**Passage fourni:**

::::

L’exil des Bnei Menashe : une tribu perdue regagne la Terre promise depuis les collines de Manipur
Plus de deux cent cinquante membres de la communauté Bnei Menashe ont atterri jeudi soir à l’aéroport Ben Gourion de Tel-Aviv, accueillis par des chants de paix et des drapeaux bleu et blanc. Ce premier convoi, baptisé « Opération Ailes de l’Aube », marque le début d’un vaste mouvement de migration vers Israël décidé en novembre dernier par le gouvernement de Benjamin Netanyahou. Ces Indiens originaires de l’État du Manipur, dans le nord-est du pays, se présentent comme les descendants de Manassé, l’une des douze tribus d’Israël déportées après l’invasion assyrienne au VIIIe siècle avant notre ère. Pour eux, ce voyage long de quelque quatre mille kilomètres signifie le retour vers une patrie ancestrale, mais aussi l’abandon d’une région meurtrie par des violences interethniques persistantes.

::::

[Données recueillies]
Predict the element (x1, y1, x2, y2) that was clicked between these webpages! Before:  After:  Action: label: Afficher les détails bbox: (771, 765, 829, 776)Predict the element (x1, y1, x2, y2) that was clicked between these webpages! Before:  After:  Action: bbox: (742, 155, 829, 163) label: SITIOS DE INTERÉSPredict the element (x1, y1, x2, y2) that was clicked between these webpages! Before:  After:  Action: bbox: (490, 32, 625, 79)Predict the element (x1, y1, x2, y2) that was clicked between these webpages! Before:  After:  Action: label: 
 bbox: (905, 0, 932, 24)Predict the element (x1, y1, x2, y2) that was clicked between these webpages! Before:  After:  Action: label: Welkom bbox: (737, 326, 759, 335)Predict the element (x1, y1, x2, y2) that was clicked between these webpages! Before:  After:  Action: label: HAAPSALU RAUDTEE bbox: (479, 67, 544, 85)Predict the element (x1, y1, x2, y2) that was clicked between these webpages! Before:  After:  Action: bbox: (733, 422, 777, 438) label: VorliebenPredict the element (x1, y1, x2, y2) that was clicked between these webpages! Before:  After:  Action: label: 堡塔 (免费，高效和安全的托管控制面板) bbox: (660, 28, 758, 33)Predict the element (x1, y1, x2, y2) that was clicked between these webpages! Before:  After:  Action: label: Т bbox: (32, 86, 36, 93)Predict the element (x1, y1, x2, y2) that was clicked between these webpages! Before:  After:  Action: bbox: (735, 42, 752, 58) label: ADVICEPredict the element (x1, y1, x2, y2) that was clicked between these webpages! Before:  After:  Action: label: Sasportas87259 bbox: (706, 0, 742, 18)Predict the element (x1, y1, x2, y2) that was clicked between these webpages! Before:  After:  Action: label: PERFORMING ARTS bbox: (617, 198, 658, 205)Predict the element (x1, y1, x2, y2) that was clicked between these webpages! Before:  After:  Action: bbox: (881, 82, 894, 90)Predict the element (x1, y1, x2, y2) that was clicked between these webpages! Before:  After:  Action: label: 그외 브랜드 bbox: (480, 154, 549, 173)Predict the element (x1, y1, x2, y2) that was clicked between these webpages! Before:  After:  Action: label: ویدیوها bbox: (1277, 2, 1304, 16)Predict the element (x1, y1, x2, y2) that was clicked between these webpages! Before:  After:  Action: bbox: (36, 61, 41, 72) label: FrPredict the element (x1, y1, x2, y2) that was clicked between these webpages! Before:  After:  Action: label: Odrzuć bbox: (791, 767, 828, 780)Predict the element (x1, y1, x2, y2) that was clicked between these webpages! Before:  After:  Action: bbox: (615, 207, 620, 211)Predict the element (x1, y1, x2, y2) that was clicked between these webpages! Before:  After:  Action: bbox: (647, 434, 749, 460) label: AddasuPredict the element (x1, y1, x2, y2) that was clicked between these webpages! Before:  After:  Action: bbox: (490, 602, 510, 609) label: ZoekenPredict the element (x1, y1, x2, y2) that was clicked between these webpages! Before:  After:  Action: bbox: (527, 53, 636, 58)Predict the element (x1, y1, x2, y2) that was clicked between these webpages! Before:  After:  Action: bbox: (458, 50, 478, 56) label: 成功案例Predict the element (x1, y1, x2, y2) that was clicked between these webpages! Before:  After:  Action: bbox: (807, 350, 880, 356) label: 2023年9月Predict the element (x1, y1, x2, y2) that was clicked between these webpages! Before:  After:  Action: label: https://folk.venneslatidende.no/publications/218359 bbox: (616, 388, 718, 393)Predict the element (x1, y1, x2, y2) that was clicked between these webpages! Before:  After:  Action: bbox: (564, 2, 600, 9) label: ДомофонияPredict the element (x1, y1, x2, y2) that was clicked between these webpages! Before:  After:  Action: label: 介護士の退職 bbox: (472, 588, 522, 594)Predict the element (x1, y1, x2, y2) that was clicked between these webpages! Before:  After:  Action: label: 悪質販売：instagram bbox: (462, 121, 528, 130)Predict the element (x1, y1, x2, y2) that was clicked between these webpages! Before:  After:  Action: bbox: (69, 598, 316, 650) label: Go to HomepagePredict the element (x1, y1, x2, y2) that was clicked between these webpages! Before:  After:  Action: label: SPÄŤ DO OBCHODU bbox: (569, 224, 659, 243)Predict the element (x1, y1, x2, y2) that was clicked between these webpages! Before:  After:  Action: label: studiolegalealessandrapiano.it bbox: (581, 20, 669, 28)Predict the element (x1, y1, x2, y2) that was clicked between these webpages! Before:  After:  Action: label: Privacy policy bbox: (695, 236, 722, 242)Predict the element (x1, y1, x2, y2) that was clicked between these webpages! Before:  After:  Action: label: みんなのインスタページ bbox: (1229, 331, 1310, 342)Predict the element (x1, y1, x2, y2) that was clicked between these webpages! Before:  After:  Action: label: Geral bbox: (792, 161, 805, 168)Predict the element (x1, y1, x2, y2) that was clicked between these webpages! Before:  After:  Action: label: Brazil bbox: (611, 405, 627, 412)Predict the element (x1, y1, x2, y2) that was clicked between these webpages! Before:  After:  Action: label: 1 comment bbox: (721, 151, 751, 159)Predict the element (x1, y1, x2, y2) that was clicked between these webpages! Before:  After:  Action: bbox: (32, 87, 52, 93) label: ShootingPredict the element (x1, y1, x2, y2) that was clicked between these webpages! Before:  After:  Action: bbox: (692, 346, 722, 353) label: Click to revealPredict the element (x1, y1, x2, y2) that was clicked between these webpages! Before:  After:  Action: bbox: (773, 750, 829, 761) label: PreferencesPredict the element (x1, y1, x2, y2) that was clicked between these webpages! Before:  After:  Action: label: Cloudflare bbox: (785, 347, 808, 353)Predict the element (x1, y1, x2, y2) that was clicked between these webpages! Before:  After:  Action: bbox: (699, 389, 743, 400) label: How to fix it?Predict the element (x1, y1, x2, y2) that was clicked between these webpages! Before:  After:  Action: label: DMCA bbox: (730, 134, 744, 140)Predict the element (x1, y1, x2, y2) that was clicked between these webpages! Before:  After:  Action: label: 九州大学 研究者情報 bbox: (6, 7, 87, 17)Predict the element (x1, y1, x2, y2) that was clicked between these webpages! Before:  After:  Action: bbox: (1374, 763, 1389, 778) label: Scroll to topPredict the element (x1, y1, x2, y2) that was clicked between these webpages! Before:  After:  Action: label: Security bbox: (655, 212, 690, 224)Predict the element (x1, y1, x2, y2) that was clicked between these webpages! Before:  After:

::::

**Consigne:** Reproduisez mot pour mot l'intégralité du texte sur l'arrivée des Bnei Menashe en Israël, titre compris.

**Réponse attendue:**
L’exil des Bnei Menashe : une tribu perdue regagne la Terre promise depuis les collines de Manipur
Plus de deux cent cinquante membres de la communauté Bnei Menashe ont atterri jeudi soir à l’aéroport Ben Gourion de Tel-Aviv, accueillis par des chants de paix et des drapeaux bleu et blanc. Ce premier convoi, baptisé « Opération Ailes de l’Aube », marque le début d’un vaste mouvement de migration vers Israël décidé en novembre dernier par le gouvernement de Benjamin Netanyahou. Ces Indiens originaires de l’État du Manipur, dans le nord-est du pays, se présentent comme les descendants de Manassé, l’une des douze tribus d’Israël déportées après l’invasion assyrienne au VIIIe siècle avant notre ère. Pour eux, ce voyage long de quelque quatre mille kilomètres signifie le retour vers une patrie ancestrale, mais aussi l’abandon d’une région meurtrie par des violences interethniques persistantes.